Geniuses

Jun. 29th, 2021 06:04 pm
ysabetwordsmith: Cartoon of me in Wordsmith persona (Default)
[personal profile] ysabetwordsmith
This article asks if geniuses are real. Gee thanks, assholes. It's not enough to be treated like a vending machine, now you want to play the erasure game. So just to be clear, every species has a range of intelligence, and whatever top portion you want to set is "genius." Sometimes it's pretty smooth and you just pick the top 10% or 1% or whatever. Other times there are sharp peaks and you're better off drawing lines based on those.


Labeling thinkers like Albert Einstein and Steve Jobs as "other" may be stifling humanity's creative potential.
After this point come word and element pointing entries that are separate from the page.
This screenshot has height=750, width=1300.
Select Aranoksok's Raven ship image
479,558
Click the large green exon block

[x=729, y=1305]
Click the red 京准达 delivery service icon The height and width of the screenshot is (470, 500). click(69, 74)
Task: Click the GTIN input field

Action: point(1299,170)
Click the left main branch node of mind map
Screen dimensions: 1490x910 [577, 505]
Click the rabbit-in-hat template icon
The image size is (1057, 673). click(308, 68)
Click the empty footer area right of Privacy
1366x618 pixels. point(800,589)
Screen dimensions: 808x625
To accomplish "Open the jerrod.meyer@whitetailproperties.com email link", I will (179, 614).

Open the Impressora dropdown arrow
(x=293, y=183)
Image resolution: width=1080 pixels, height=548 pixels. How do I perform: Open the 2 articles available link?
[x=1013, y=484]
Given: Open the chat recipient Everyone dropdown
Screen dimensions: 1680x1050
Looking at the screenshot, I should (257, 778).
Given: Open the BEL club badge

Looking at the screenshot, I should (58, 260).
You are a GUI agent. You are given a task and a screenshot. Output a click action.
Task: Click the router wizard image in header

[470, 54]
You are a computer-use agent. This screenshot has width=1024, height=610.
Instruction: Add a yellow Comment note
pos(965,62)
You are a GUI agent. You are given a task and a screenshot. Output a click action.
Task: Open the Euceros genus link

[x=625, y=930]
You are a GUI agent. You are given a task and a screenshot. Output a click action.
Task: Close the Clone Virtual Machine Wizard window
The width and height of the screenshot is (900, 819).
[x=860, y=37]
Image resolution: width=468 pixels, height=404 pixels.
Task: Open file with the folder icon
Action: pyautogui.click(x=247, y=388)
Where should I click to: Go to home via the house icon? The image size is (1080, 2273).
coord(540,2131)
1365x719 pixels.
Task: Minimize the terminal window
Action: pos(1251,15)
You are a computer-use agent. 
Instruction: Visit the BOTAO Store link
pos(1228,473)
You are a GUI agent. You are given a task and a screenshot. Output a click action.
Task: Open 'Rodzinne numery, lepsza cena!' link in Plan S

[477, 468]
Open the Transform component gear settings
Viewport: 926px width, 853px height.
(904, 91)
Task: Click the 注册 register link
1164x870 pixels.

No, telling people it's good to be smart, and then picking on them for being or acting smart, is stifling humanity's creative potential. Some of the differences are very real and tangible. It'd be nice if people bitched about it less and cooperated more. Everybody just has a different mix of mostly the same traits. But some of the combinations do create pretty dramatic differences.


There are myths of creativity and these myths are usually propagated by people that have romantic notions about heroes, romantic notions about eureka moments. And these myths of creativity keep people from collaborating and it causes them to be a lone wolf.

No, what undermines collaboration is that it's hard for people on very different levels to work fluently together on the same problem. They aren't interested in the same problem. If they're forced to work on the same problem, they approach it in different ways. The dumber kids who picked on the smarter kids the rest of the day suddenly want to take advantage of them. Most smart kids get sick of this and say, "Do your own fucking homework." Very few adults actually teach teamwork skills like figuring out what each person is good at and dividing tasks that way, let alone enforce cooperation so that each person does their fair share. And then the same thing happens at work.

Kids figure this out pretty fast, and decide whether being taken advantage of is worth it in order to make people pretend to like you, or whether they'd prefer to work alone. Most nerds prefer to work alone. They accomplish more and faster alone than doing a whole team's worth of work for others who can't keep up.

To get a really good, integrated team -- which is useful for things like software development, where you need smart coders making products for mostly much-less-smart end users -- you have to find people with diverse skills, good teamwork, and not already soured on working together. That is not easy, and most companies don't bother.


Myth number one, the lone inventor. This is very dangerous because there is no such thing as a lone inventor.

Bullshit. There are plenty of lone inventors. This is because the nerd experience of working with others, or even telling them about your current project, is often bad. There are also people who invent things in teams. That's great too. Ideally, we should have and value both approaches. If you say lone inventors don't exist, they are quite likely to agree with you and keep their cool inventions to themselves. So then society gets less than if it was nice to them.

 

Re: Intelligence is confusing (2/2)

Date: 2021-07-02 10:58 pm (UTC)
heartsinger: (Default)
From: [personal profile] heartsinger
(2/2)
>>Gifted people in particular often have a low tolerance for boredom, are constantly asked to do work far below their level, and drag through it; or they finish the stupid assignment before the teacher finishes passing it out and then are bored for the 30 minutes it takes everyone else to flounder through it;<<

I was so wrapped up in getting everything about school CorrectTM that I would check things ad nauseam. Or I'd be trying to write without constant feedback, which is damn near impossible for me. But there were times when I was twiddling my thumbs waiting for everyone else to finish the test. Probably not for a whole half hour though. And most of my teachers probably would have let me leave class or get out other homework or something, because my schools were extremely chill in a lot of ways.>>but they can work quite intensely for long times at things they are passionate about and don't even feel like that is work.<<

That's a mood. I mean, scripting and spreadsheet stuff and all that take effort, but it doesn't generally feel sloggy, which I think is what people mean? And it's super full of dopamine hits when I get everything just so. I actually got a little serious about HTML and CSS because I want pretty formatted text messages (and post-its, and notebook paper, and emails, and inline translations...) that also are comprehensible in Creator's Style Off mode and I got Into It last summer. Now if only I could finish the fics... I'm poking more at really learning it and looking for work in web design. It's a way to tackle accessibility that I might actually be able to get into professionally without going to school formally (with some luck and volunteer projects), and optimizing UX is a way easier thing to talk about than "how may I direct your call" especially when I'm under orders to not so direct the damn call. And everyone who wants a scanner person wants a lot of ability to cope with weight.

>>Not always, especially with a resource shortage; but in general, many problems are solvable with information that are not solvable without it.<<

That makes sense. Also, I like knowing stuff. Still, human interaction is a slippery beastie. And my brain tends to default to "well obviously you didn't explain it right or simply enough", which has been known to cause problems.